# Drywall Screws - why only phillips?



## MT Stringer (Oct 19, 2008)

Well, let me think...
<Start thinking>I think drywall screws are meant to be driven in a soft material and into soft wood, not hardwood.
</End thinking>
:yes::thumbsup::yes:


----------



## 47_47 (Sep 11, 2007)

McFeely's stocks square drive drywall screws.

http://www.mcfeelys.com/screws-fast...d.html?screw_recess=58&screw_thread_type=5435


----------



## exhibitman03 (Mar 9, 2015)

menards stocks all drives in iowa


----------



## Gymschu (Dec 12, 2010)

You don't have to use the black drywall screws to hang drywall. You CAN use your star drive screws. I've done it many times when screwing drywall to old framing that is hard as stone.


----------



## jackwashere (May 5, 2010)

Theory:

<Start thinking>Gee Stringer is smart! Soft material, soft wood. Why didn't silly stupid me think of that?</End thinking>

Practice:

<Start thinking>@*&^* thing is stuck !&(*!*^(^ reverse - try again (*^(*&^(*^ nothing (*^*&^%* where the !*^(*%(* is Stringer when I need him?</End thinking>


----------



## Yodaman (Mar 9, 2015)

jackwashere said:


> I hate it when a drywall screw encounters some resistance toward the end and does not go in all the way. I hate it even more if the phillips drive slips and doesn't grab easily.



after your sheet is hung, use a impact driver and a impact phillips driver bit
to easily turn those PITA screws precisely in a turn or 2.

You can use a screw with a better drive mechanism, but you better stop at the right time, cause it will be easy to over drive them thru the paper, and at that point the screw is useless and you have to drive another right next to it


----------



## intelpcguy (May 10, 2015)

Are you using coarse or fine drywall screws?

Fine go easier into soft and semi hard woods, coarse are a bit tougher to break, are also harder to drive. Are you using a drill or impact screw gun or drywall screw gun to drive the screw? Drywall screw gun drive the screw faster but have low torque, drills ( corded or cordless ) also suffer from the same, though are not as fast as a drywall screw gun, cordless impact are slower, but have better torque to drive the screw home. It also helps if you have impact rated ( hardend ) phillips tips. As for me, I prefer fine, and with a 18 volt cordless impact for drywall hanging duties and can fine clutch them just below flush without tearing through the paper layer.


----------



## MT Stringer (Oct 19, 2008)

jackwashere said:


> Theory:
> 
> <Start thinking>Gee Stringer is smart! Soft material, soft wood. Why didn't silly stupid me think of that?</End thinking>
> 
> ...


haha. I was just messin' with ya. :yes:
I have broke a few and stripped out a few myself.


----------



## jeffnc (Apr 1, 2011)

Well, the screws are _supposed _to cam out. That's the design of a Phillips head and that's what's supposed to happen. Otherwise, something like this would never work.
http://www.leevalley.com/en/images/item/woodworking/drilling/99w8701s1.jpg

Having said that, yes there are some tough instances. But I'd rather use normal screws and have the occasional tough one, than to risk overdriving all my screws, and have to go slowly and methodically.


----------



## ToolSeeker (Sep 19, 2012)

Drywall screws are brittle that is why they are meant to cam out if they meet a lot of resistance they are apt to break off. This is why they are not recommended for much other than drywall. I know a lot of people use them for everything but can lead to problems.


----------



## jeffnc (Apr 1, 2011)

ToolSeeker said:


> Drywall screws are brittle that is why they are meant to cam out if they meet a lot of resistance they are apt to break off. This is why they are not recommended for much other than drywall. I know a lot of people use them for everything but can lead to problems.

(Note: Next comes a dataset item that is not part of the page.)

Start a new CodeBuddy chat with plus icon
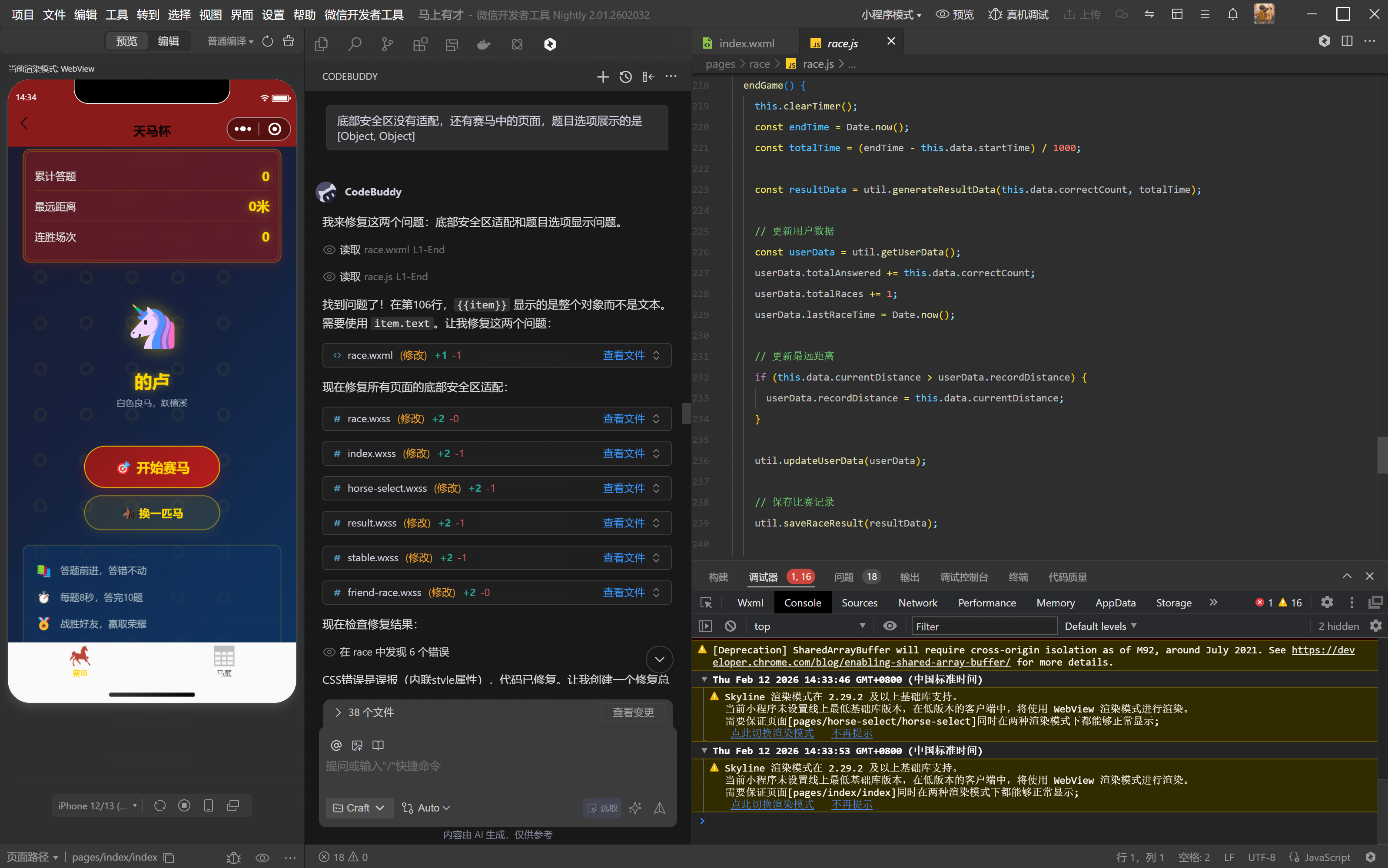 [x=602, y=76]
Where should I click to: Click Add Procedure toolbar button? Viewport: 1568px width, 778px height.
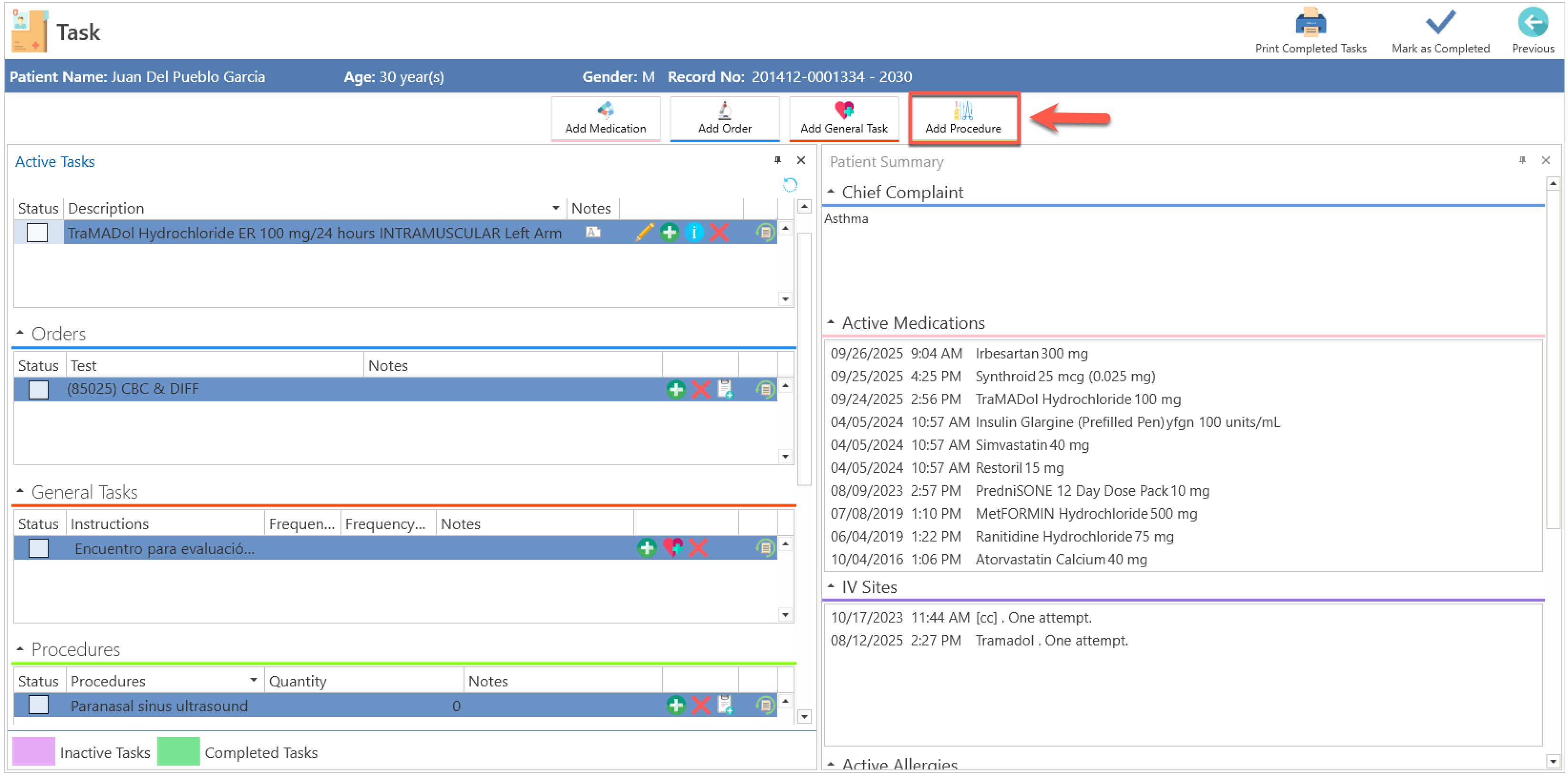click(963, 119)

Bingo. The mark of an amateur or a hack is that he uses drywall screws for everything. I very rarely use them for anything but drywall. Once I see a drywall screw in a house somewhere other than drywall, I know a hacker's been there and I assume nothing good about how anything was built.

By the way, course thread for drywall into wood, and fine thread for drywall into metal - always. Also, using screws longer than 1 1/4" for 1/2" drywall is _not _a good idea. There are important reasons for this, so do it right!


----------